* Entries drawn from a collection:
+-------+

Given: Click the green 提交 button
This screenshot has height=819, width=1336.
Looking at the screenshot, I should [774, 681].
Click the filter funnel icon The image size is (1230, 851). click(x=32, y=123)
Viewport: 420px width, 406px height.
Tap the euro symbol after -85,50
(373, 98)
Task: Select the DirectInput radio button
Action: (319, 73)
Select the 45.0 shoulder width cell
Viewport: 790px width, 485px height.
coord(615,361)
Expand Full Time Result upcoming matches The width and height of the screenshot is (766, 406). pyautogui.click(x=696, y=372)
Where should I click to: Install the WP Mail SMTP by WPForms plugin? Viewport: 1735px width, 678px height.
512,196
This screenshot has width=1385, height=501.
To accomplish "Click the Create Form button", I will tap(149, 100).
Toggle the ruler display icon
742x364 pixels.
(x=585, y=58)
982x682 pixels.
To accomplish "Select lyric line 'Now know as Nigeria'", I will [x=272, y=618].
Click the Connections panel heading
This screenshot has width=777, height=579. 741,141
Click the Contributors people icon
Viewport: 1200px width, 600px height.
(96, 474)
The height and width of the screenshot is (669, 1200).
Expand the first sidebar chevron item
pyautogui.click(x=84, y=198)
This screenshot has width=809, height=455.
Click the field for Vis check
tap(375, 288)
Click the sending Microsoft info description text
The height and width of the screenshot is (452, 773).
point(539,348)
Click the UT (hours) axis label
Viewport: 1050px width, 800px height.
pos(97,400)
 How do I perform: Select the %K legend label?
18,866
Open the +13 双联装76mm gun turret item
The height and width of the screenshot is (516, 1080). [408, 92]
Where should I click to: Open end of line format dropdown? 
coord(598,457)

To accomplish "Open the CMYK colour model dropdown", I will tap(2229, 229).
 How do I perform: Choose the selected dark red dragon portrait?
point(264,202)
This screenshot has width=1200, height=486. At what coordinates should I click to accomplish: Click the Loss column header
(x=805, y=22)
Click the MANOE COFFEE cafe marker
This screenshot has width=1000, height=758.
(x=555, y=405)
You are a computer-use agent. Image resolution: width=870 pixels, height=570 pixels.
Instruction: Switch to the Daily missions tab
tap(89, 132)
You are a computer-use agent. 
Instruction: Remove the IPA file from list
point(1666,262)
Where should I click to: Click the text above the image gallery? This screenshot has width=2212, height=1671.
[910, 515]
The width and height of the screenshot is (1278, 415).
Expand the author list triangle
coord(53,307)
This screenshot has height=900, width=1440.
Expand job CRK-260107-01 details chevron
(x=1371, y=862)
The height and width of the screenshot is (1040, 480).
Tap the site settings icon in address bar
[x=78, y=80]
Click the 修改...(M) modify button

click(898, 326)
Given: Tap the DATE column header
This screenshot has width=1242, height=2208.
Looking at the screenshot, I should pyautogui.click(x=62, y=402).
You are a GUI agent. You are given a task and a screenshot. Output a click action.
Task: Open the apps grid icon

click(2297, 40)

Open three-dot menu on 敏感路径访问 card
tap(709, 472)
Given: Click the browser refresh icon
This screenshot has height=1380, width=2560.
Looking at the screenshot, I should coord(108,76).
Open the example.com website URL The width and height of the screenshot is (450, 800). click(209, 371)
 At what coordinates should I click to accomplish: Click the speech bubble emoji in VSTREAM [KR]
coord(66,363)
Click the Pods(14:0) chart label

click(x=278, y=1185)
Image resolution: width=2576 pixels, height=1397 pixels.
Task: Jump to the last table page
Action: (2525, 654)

+-------+

Output the entire listing above line for line, without changing anything.

* Output below:
Given: Click the green 提交 button
This screenshot has height=819, width=1336.
Looking at the screenshot, I should [774, 681].
Click the filter funnel icon The image size is (1230, 851). click(x=32, y=123)
Viewport: 420px width, 406px height.
Tap the euro symbol after -85,50
(373, 98)
Task: Select the DirectInput radio button
Action: (319, 73)
Select the 45.0 shoulder width cell
Viewport: 790px width, 485px height.
coord(615,361)
Expand Full Time Result upcoming matches The width and height of the screenshot is (766, 406). pyautogui.click(x=696, y=372)
Where should I click to: Install the WP Mail SMTP by WPForms plugin? Viewport: 1735px width, 678px height.
512,196
This screenshot has width=1385, height=501.
To accomplish "Click the Create Form button", I will tap(149, 100).
Toggle the ruler display icon
742x364 pixels.
(x=585, y=58)
982x682 pixels.
To accomplish "Select lyric line 'Now know as Nigeria'", I will [x=272, y=618].
Click the Connections panel heading
This screenshot has width=777, height=579. 741,141
Click the Contributors people icon
Viewport: 1200px width, 600px height.
(96, 474)
The height and width of the screenshot is (669, 1200).
Expand the first sidebar chevron item
pyautogui.click(x=84, y=198)
This screenshot has width=809, height=455.
Click the field for Vis check
tap(375, 288)
Click the sending Microsoft info description text
The height and width of the screenshot is (452, 773).
point(539,348)
Click the UT (hours) axis label
Viewport: 1050px width, 800px height.
pos(97,400)
 How do I perform: Select the %K legend label?
18,866
Open the +13 双联装76mm gun turret item
The height and width of the screenshot is (516, 1080). [408, 92]
Where should I click to: Open end of line format dropdown? 
coord(598,457)

To accomplish "Open the CMYK colour model dropdown", I will tap(2229, 229).
 How do I perform: Choose the selected dark red dragon portrait?
point(264,202)
This screenshot has width=1200, height=486. At what coordinates should I click to accomplish: Click the Loss column header
(x=805, y=22)
Click the MANOE COFFEE cafe marker
This screenshot has width=1000, height=758.
(x=555, y=405)
You are a computer-use agent. Image resolution: width=870 pixels, height=570 pixels.
Instruction: Switch to the Daily missions tab
tap(89, 132)
You are a computer-use agent. 
Instruction: Remove the IPA file from list
point(1666,262)
Where should I click to: Click the text above the image gallery? This screenshot has width=2212, height=1671.
[910, 515]
The width and height of the screenshot is (1278, 415).
Expand the author list triangle
coord(53,307)
This screenshot has height=900, width=1440.
Expand job CRK-260107-01 details chevron
(x=1371, y=862)
The height and width of the screenshot is (1040, 480).
Tap the site settings icon in address bar
[x=78, y=80]
Click the 修改...(M) modify button

click(898, 326)
Given: Tap the DATE column header
This screenshot has width=1242, height=2208.
Looking at the screenshot, I should pyautogui.click(x=62, y=402).
You are a GUI agent. You are given a task and a screenshot. Output a click action.
Task: Open the apps grid icon

click(2297, 40)

Open three-dot menu on 敏感路径访问 card
tap(709, 472)
Given: Click the browser refresh icon
This screenshot has height=1380, width=2560.
Looking at the screenshot, I should coord(108,76).
Open the example.com website URL The width and height of the screenshot is (450, 800). click(209, 371)
 At what coordinates should I click to accomplish: Click the speech bubble emoji in VSTREAM [KR]
coord(66,363)
Click the Pods(14:0) chart label

click(x=278, y=1185)
Image resolution: width=2576 pixels, height=1397 pixels.
Task: Jump to the last table page
Action: (2525, 654)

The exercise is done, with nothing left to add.